> Consignes
A: Répondez aux questions suivantes d'après le texte présenté.
(i) Parmi les collègues du premier ministre, lequel est désigné en particulier ?
(ii) Sur quels deux points de la négociation la deuxième question porte-t-elle ?
(iii) Aux yeux de qui le gouvernement devrait-il légitimer ses propositions ?
B: Prolongez le texte présenté, un échange parlementaire sur l'attitude du gouvernement au lendemain du référendum, en rédigeant la suite qui vient après sa dernière réplique.

> Texte présenté
◇ ◇ ◇ ◇
Premièrement, le gouvernement va-t-il se confiner à une attitude
attentiste et négative, comme l'ont laissé entendre certains
des
collègues du premier ministre, en particulier son voisin de
droite? Est-ce là uniquement ce que les Québécois sont en
droit d'attendre de leur gouvernement au lendemain du référendum?
Et, s'il adopte une attitude constructive, comment la con-ciliera-t-il avec ses
propres principes et convictions souverainistes?
Deuxièmement, quelles propositions concrètes le
gouvernement entend-il déposer à la table des négociations
au sujet du forum de la négociation, au sujet du processus de la
négociation? Troisièmement, quelles propositions concrètes
le gouvernement entend-il formuler quant au fond, quant au contenu de
l'entreprise de révision et par quels moyens, si tel devait être
le cas, entend-il légitimer ces propositions aux yeux de son propre
parti, aux yeux de l'Assemblée nationale et aux yeux de la population
tout entière?
Le Président: M. le premier ministre.
◇ ◇ ◇ ◇
> Extraits du corpus
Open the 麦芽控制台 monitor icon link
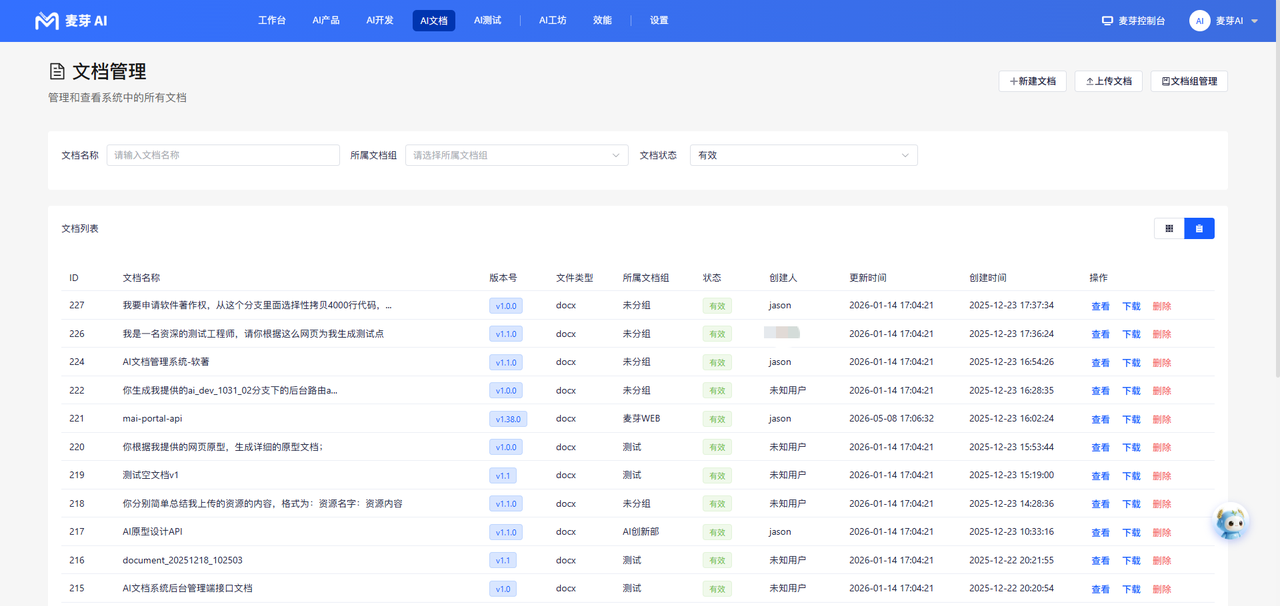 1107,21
◇ ◇ ◇ ◇
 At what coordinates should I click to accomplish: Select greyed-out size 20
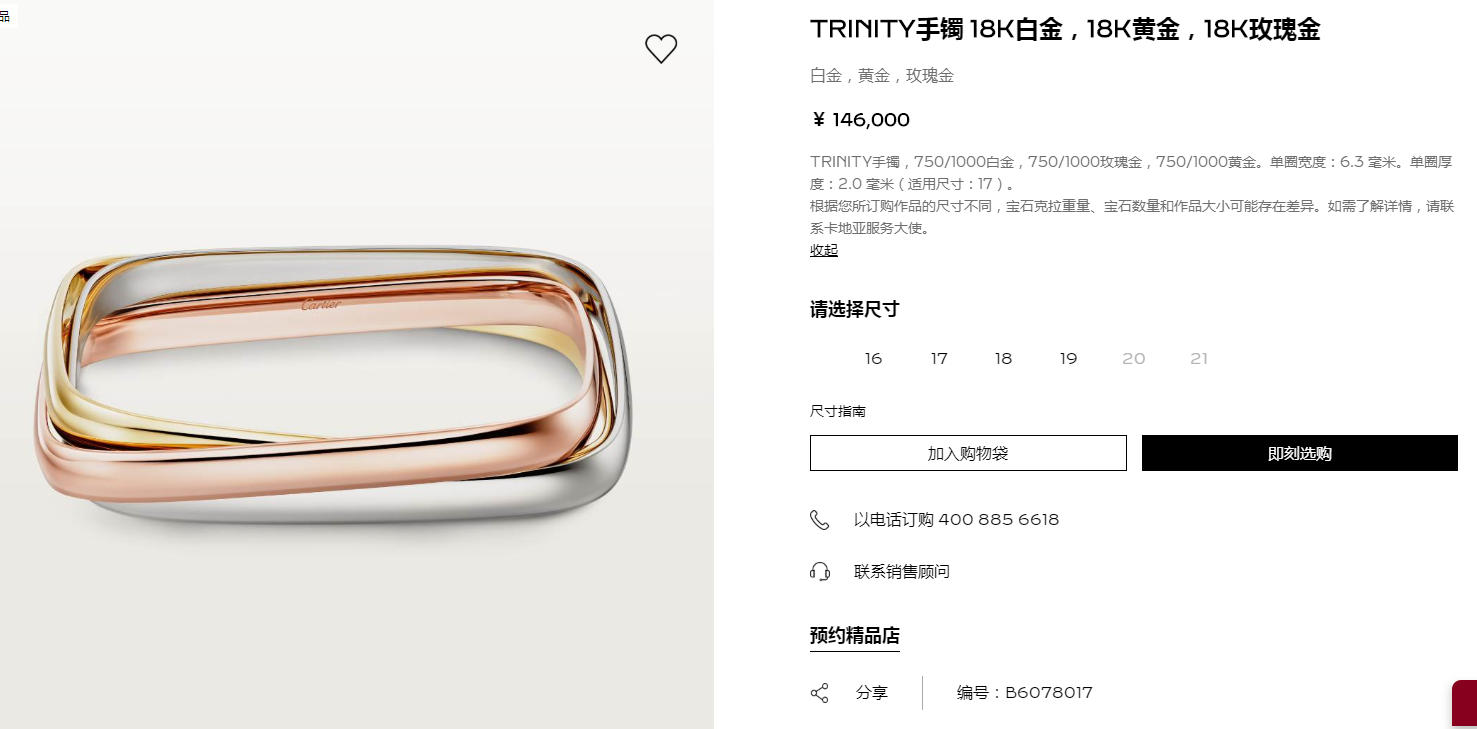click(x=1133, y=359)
◇ ◇ ◇ ◇
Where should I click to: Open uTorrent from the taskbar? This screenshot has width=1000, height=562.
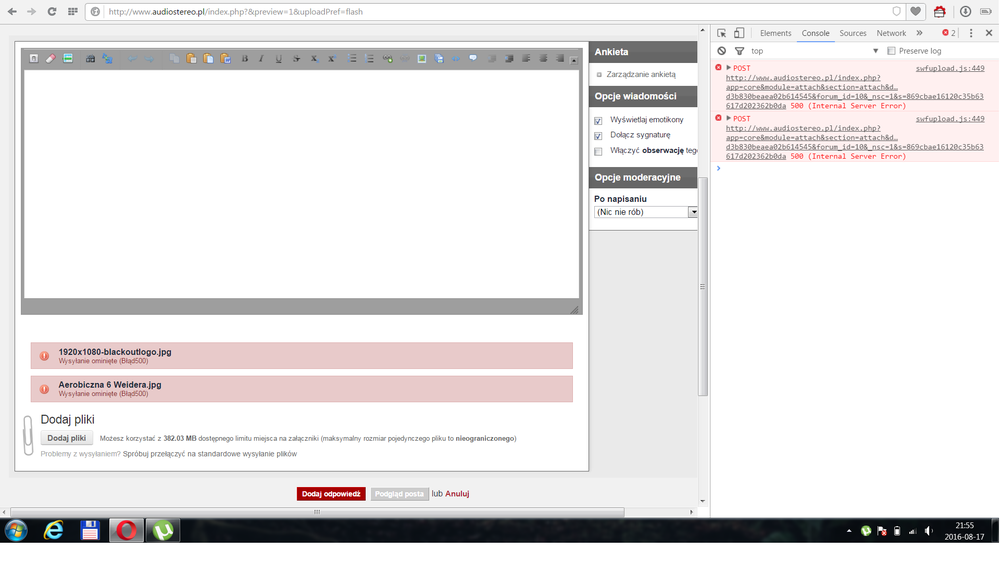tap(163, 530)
◇ ◇ ◇ ◇
> Réponses
A:
(i) Son voisin de droite.
(ii) Le forum de la négociation et le processus de la négociation.
(iii) Aux yeux de son propre parti, de l'Assemblée nationale et de la population tout entière.

B:
M. Lévesque (Taillon): La première chose que je
dirais, M. le Président, c'est que le chef de l'Opposition peut
continuer, comme il l'a fait pendant toute la campagne et même au moment
du débat référendaire, à faire ce que moi
j'appellerais très simplement calomnier la question; nous l'avons
rédigée, M. le Président, de la façon qui nous
paraissait à la fois la plus honnête et la plus
démocratique possible. Cela étant dit, cette question a obtenu
comme réponse, c'est évident, un non majoritaire. A partir de
là, on n'a pas le mandat que demandait la question. On revient au statu
quo ante c'est-à-dire qu'on est le gouvernement du Québec avec un
mandat de gouvernement provincial. Avec ce mandat de gouvernement provincial,
la première partie de la question du chef de l'Opposition,
c'était: Est-ce qu'on va adopter une attitude attentiste,
négative, ou est-ce qu'on va essayer d'agir positivement, et si on agit
positivement, enfin, si on agit de façon active et non pas passive,
comment cela peut-il se concilier avec nos convictions souverainistes?
Pour ce qui est de se contenter d'attendre ou d'écouter, je l'ai
déjà dit et je vais le répéter; il est
évident que c'est faux pour la suite, mais, au départ, c'est
exact. Je pense que, pour le commencement, c'est nécessaire de commencer
par voir à cette réunion du 9 juin qui a été
convoquée par le premier ministre fédéral lui-même
et par un premier ministre fédéral qui a obtenu et je
pense que cela a été un des éléments les plus
décisifs de la campagne référendaire un mandat ou
enfin qui est venu chercher un mandat en mettant, comme il a dit, sa tête
sur le billot, une sorte de chèque en blanc sur le
fédéralisme renouvelé dont on parle depuis treize ans, au
moins depuis treize ans.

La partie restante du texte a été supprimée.